> **ASSIGNMENT**
In the listing that follows, find the lines with the string "Select" and report how many there are, without commentary.

> **TASK MATERIAL**
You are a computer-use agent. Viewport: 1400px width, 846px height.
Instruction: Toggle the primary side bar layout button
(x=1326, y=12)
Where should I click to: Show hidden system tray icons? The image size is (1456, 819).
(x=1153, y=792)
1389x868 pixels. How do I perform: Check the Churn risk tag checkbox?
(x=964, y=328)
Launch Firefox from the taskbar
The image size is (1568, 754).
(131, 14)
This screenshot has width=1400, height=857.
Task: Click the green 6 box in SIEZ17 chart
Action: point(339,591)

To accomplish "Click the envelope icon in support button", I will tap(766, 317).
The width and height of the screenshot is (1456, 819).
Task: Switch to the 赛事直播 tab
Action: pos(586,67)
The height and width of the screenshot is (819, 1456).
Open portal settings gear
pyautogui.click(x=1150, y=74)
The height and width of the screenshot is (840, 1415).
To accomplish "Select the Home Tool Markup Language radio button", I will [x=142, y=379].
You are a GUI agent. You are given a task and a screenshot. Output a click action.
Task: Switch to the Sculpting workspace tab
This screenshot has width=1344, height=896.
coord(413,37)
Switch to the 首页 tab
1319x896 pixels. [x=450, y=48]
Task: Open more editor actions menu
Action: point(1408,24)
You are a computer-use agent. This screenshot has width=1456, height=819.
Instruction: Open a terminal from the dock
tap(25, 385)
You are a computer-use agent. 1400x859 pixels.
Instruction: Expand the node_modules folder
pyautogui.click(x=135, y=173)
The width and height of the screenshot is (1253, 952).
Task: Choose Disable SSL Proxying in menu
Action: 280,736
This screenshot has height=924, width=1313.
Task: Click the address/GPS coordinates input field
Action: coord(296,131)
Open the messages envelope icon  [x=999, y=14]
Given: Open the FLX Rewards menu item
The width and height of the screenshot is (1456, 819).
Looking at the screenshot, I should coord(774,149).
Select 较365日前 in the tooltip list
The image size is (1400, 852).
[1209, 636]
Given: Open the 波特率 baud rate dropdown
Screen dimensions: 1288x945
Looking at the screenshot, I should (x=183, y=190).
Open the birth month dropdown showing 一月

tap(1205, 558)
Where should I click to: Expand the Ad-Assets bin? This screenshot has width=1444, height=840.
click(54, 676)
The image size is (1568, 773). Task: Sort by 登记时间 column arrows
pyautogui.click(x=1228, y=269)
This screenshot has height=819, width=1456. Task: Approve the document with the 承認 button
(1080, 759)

> **ANSWER SPACE**
2